-- WORK REQUEST --
Repeat, word for word and with nothing added, each line from the one containing "Open the openrouter.ai/openai/gpt-5 link" to the final line of the data, keeping both ends. Pictures are not part of the copy.

[[ THE RECORDS open ]]

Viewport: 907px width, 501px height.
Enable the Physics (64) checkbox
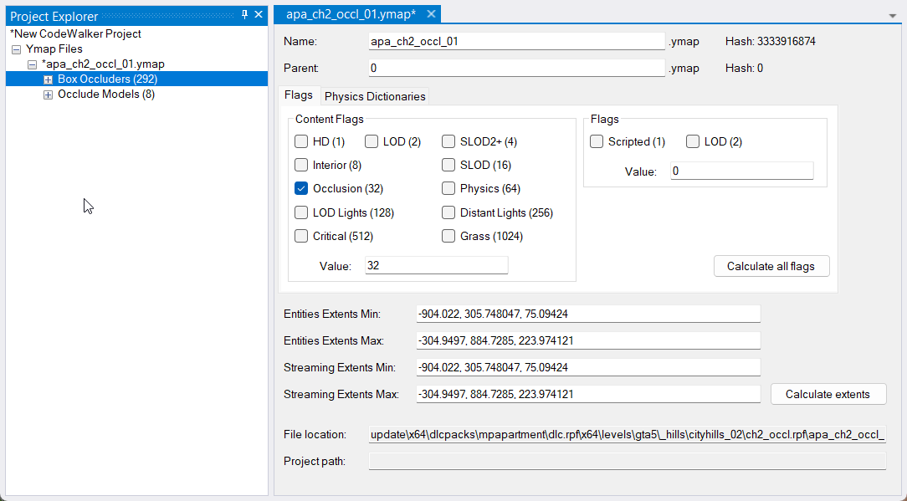coord(448,189)
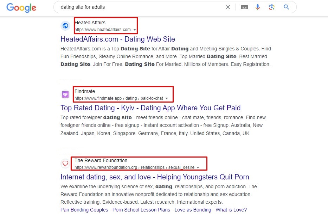Open Top Rated Dating - Kyiv result

[x=150, y=108]
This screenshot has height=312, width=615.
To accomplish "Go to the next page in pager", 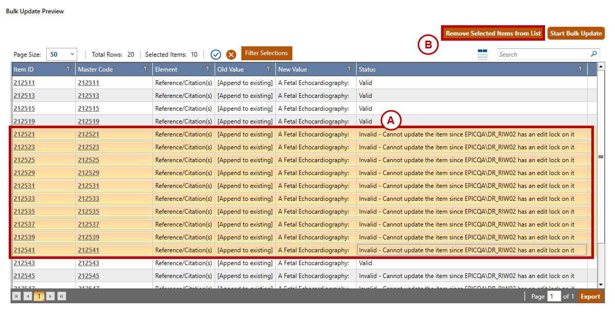I will 50,297.
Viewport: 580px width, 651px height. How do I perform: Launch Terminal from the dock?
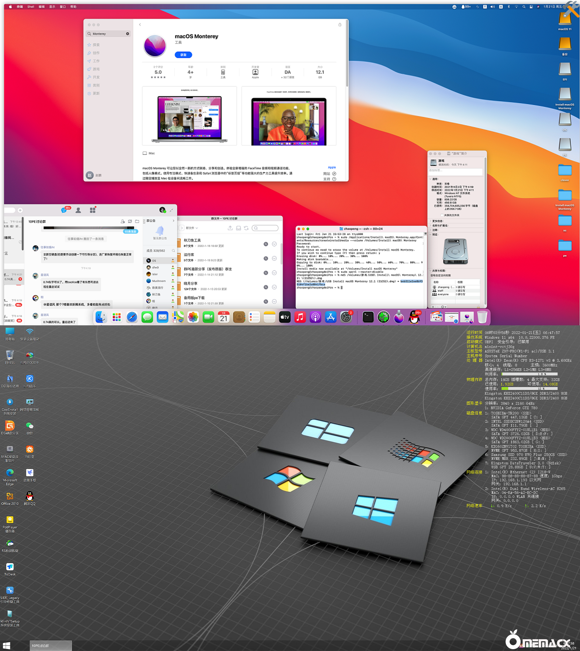(x=368, y=317)
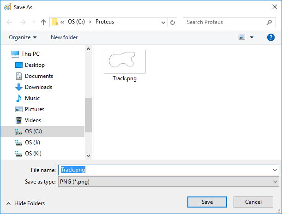The image size is (282, 214).
Task: Select the Desktop folder icon
Action: point(19,65)
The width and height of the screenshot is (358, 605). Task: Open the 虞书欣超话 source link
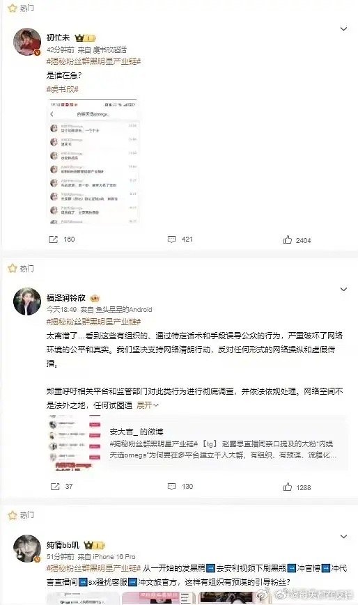(109, 49)

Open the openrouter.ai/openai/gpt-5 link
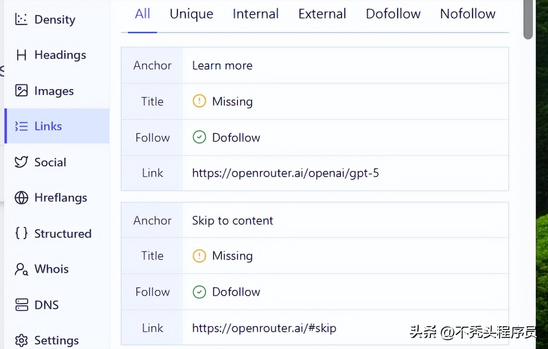click(x=285, y=173)
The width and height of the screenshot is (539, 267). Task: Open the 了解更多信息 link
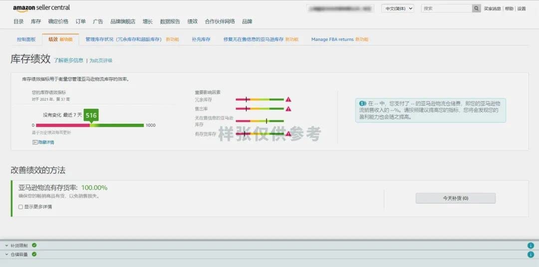click(x=68, y=60)
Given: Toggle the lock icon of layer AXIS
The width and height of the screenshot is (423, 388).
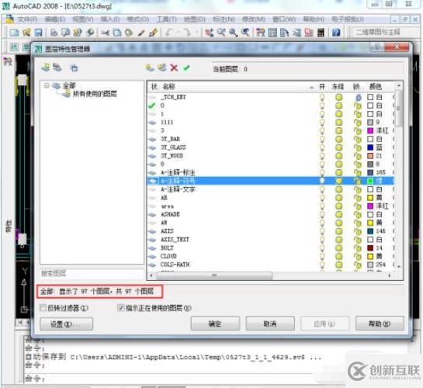Looking at the screenshot, I should pyautogui.click(x=358, y=231).
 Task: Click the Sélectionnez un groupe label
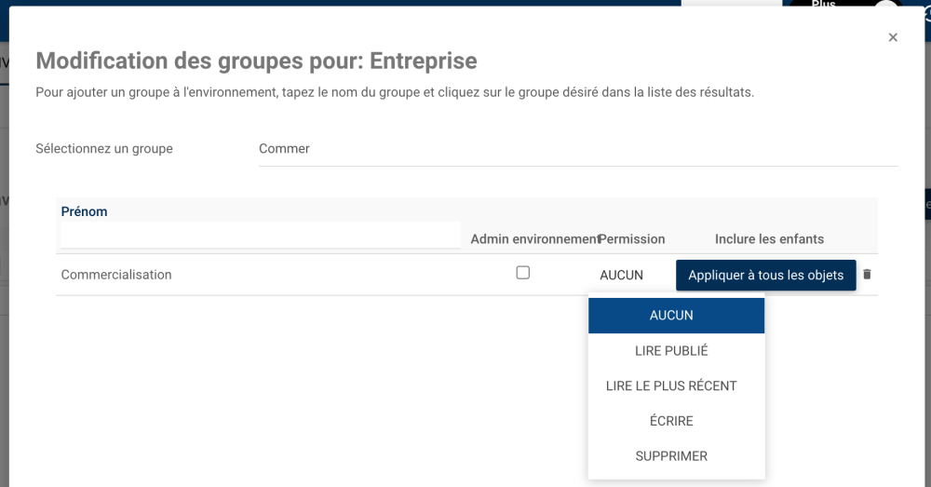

[[ THE RECORDS closed ]]

-- REPLY TO THE EXERCISE --
Open the openrouter.ai/openai/gpt-5 link
click(x=285, y=173)
The width and height of the screenshot is (539, 267). Task: Open the 了解更多信息 link
click(x=68, y=60)
Given: Toggle the lock icon of layer AXIS
The width and height of the screenshot is (423, 388).
Looking at the screenshot, I should pyautogui.click(x=358, y=231).
 Task: Click the Sélectionnez un groupe label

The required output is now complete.